> EXCERPTED RECORDS:
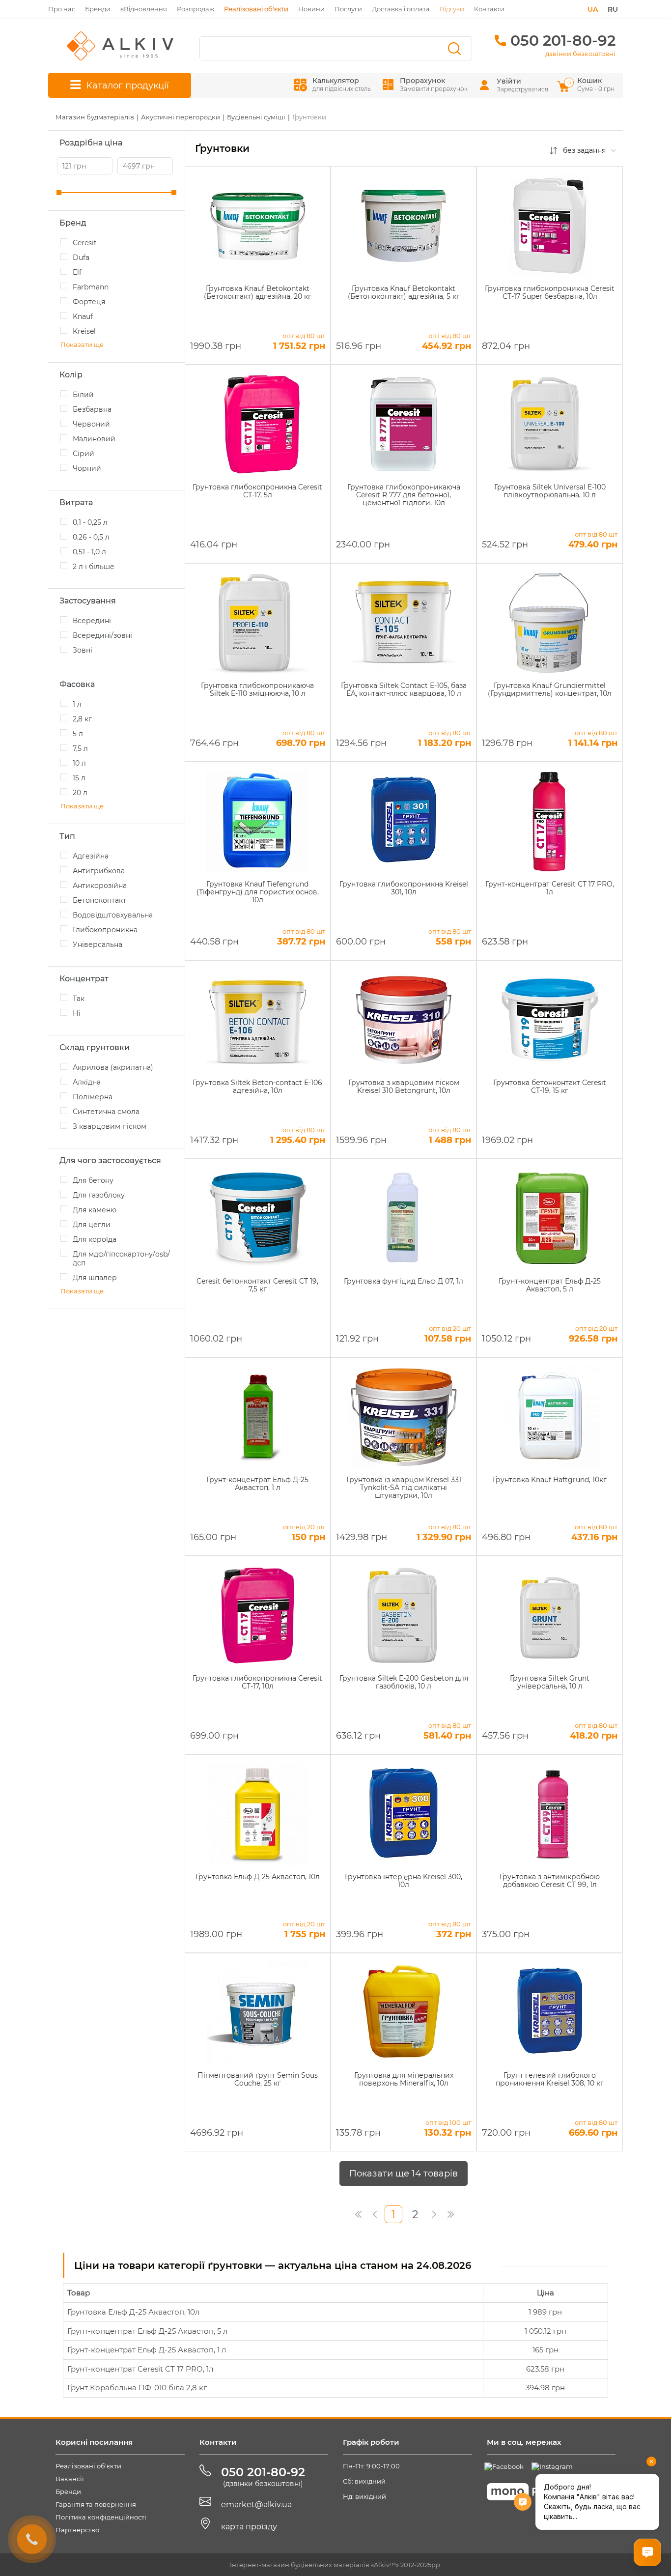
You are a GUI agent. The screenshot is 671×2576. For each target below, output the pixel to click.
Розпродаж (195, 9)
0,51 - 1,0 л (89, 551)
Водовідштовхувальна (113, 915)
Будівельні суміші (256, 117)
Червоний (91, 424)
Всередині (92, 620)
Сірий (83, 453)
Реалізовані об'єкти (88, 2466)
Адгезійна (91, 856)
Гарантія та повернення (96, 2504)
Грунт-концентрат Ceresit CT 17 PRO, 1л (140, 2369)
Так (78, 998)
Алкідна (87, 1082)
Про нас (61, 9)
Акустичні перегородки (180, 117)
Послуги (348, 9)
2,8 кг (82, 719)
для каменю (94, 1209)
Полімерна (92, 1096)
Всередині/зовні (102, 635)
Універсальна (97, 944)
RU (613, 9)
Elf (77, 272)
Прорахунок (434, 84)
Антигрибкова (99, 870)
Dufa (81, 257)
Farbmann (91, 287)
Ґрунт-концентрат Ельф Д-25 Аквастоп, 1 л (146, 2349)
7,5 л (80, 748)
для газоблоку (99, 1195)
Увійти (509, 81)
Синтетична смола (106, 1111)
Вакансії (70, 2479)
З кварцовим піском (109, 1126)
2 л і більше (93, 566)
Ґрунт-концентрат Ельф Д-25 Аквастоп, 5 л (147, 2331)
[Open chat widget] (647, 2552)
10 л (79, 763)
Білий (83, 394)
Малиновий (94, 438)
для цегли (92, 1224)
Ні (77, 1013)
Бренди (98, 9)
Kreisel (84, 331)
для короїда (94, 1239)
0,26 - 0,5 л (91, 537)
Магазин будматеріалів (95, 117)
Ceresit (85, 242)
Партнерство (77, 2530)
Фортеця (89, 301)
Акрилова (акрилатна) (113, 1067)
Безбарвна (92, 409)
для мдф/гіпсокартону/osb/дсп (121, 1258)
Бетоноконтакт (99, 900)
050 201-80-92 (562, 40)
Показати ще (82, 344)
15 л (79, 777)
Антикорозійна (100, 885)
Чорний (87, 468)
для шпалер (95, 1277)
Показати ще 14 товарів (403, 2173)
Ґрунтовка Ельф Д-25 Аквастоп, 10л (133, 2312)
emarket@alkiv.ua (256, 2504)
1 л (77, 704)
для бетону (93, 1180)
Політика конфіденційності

> DIRECTIONS:
Apart from the pictures, which are to be omitted, every record must be transcribed exactly.

> SOLUTION:
You are a GUI agent. The screenshot is 671×2576. For each target below, output the pixel to click.
Розпродаж (195, 9)
0,51 - 1,0 л (89, 551)
Водовідштовхувальна (113, 915)
Будівельні суміші (256, 117)
Червоний (91, 424)
Всередині (92, 620)
Сірий (83, 453)
Реалізовані об'єкти (88, 2466)
Адгезійна (91, 856)
Гарантія та повернення (96, 2504)
Грунт-концентрат Ceresit CT 17 PRO, 1л (140, 2369)
Так (78, 998)
Алкідна (87, 1082)
Про нас (61, 9)
Акустичні перегородки (180, 117)
Послуги (348, 9)
2,8 кг (82, 719)
для каменю (94, 1209)
Полімерна (92, 1096)
Всередині/зовні (102, 635)
Універсальна (97, 944)
RU (613, 9)
Elf (77, 272)
Прорахунок (434, 84)
Антигрибкова (99, 870)
Dufa (81, 257)
Farbmann (91, 287)
Ґрунт-концентрат Ельф Д-25 Аквастоп, 1 л (146, 2349)
7,5 л (80, 748)
для газоблоку (99, 1195)
Увійти (509, 81)
Синтетична смола (106, 1111)
Вакансії (70, 2479)
З кварцовим піском (109, 1126)
2 л і більше (93, 566)
Ґрунт-концентрат Ельф Д-25 Аквастоп, 5 л (147, 2331)
[Open chat widget] (647, 2552)
10 л (79, 763)
Білий (83, 394)
Малиновий (94, 438)
для цегли (92, 1224)
Ні (77, 1013)
Бренди (98, 9)
Kreisel (84, 331)
для короїда (94, 1239)
0,26 - 0,5 л (91, 537)
Магазин будматеріалів (95, 117)
Ceresit (85, 242)
Партнерство (77, 2530)
Фортеця (89, 301)
Акрилова (акрилатна) (113, 1067)
Безбарвна (92, 409)
для мдф/гіпсокартону/osb/дсп (121, 1258)
Бетоноконтакт (99, 900)
050 201-80-92 (562, 40)
Показати ще (82, 344)
15 л (79, 777)
Антикорозійна (100, 885)
Чорний (87, 468)
для шпалер (95, 1277)
Показати ще 14 товарів (403, 2173)
Ґрунтовка Ельф Д-25 Аквастоп, 10л (133, 2312)
emarket@alkiv.ua (256, 2504)
1 л (77, 704)
для бетону (93, 1180)
Політика конфіденційності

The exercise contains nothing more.